For Immediate Release: Monday, March 20, 2017
Contact: Adrienne Bennett, Press Secretary, 207-287-2531

AUGUSTA – Today, the Governor’s Office of Policy and Management (OPM) formally submitted their economic impact analysis of Maine’s new 10.15 percent tax rate to the members of the Maine Legislature’s Joint Standing Committee on Appropriations and Financial Affairs and Joint Standing Committee on Taxation.

The report, which was delivered as the Tax Committee prepares to hold public hearings on several bills related to the Question 2 surtax, comes after OPM released the report’s executive summary earlier this month.

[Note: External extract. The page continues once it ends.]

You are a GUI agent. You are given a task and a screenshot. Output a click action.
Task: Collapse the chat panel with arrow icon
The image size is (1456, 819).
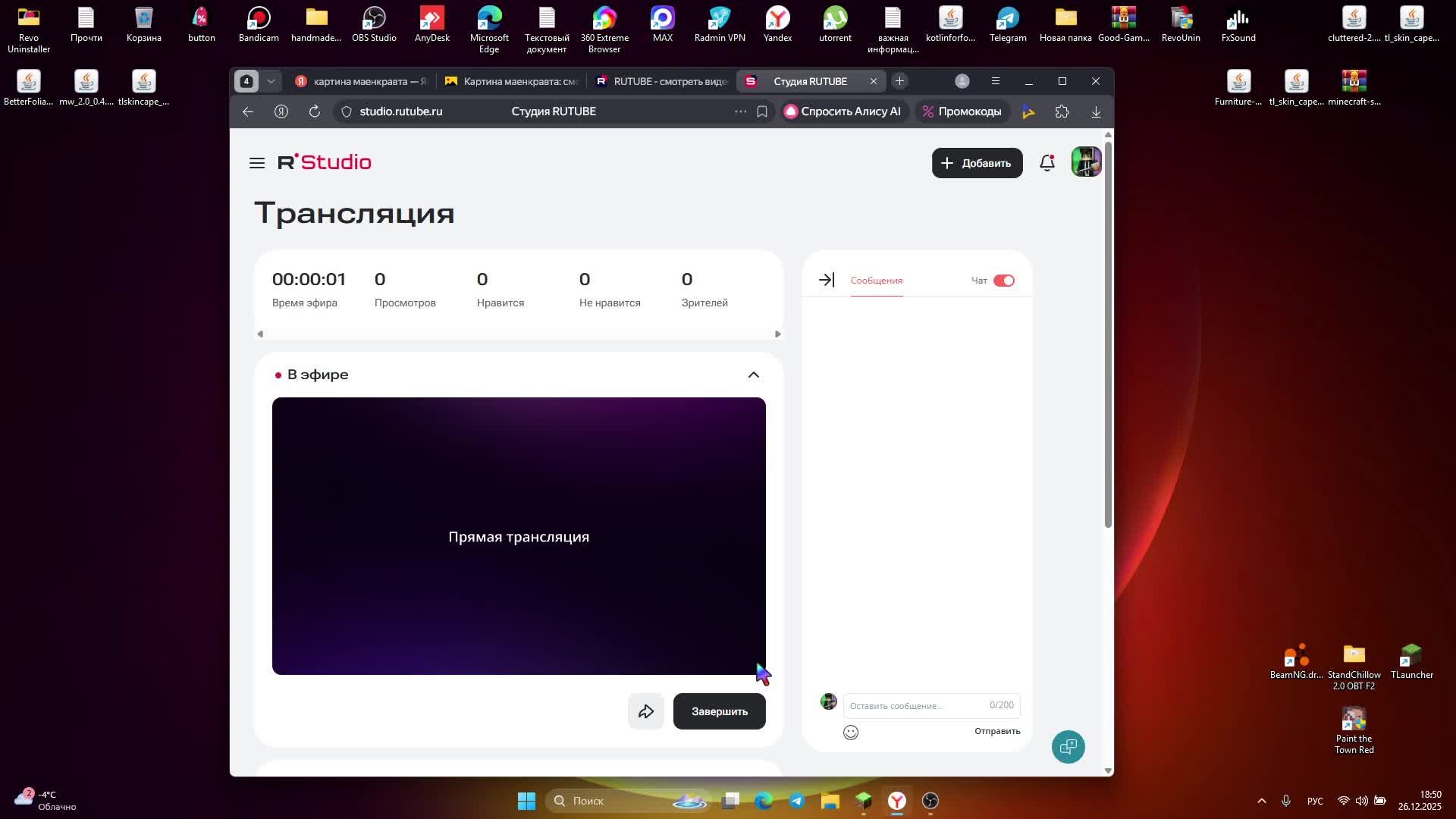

“The results of my office’s analysis indicate that the new surtax will have a decidedly negative impact on Maine’s economy,” said OPM Director Jonathan LaBonte. “Regrettably, we will witness these effects through reductions in employment, population, gross domestic product, and income at a time when Maine has seen improvement in all of these areas.”

OPM staff estimate that in the first year of the new policy:
• Maine’s population will be negatively impacted by 800-1,400
• Private sector employment will be negatively impacted by 2,400-4,300
• GDP will be negatively impacted by $40-$160 million
• Real disposable incomes will be negatively impacted by $400-$600 million

“Maine’s economy had its best year since the Great Recession in 2016,” continued Director LaBonte. “If there is one message that policymakers should take away from our economic impact analysis, it is that Maine cannot afford Question 2’s tax hike.”

Last November, Question 2 passed narrowly at referendum and imposed a new 3 percent surtax on Maine’s top rate, effective January 1, 2017. At 10.15 percent, the new rate, a marginal tax hike of 42 percent, applies to individuals, families, and businesses with taxable income in excess of $200,000 a year. The new 10.15 top rate is the second highest in the country and the highest at this level of income.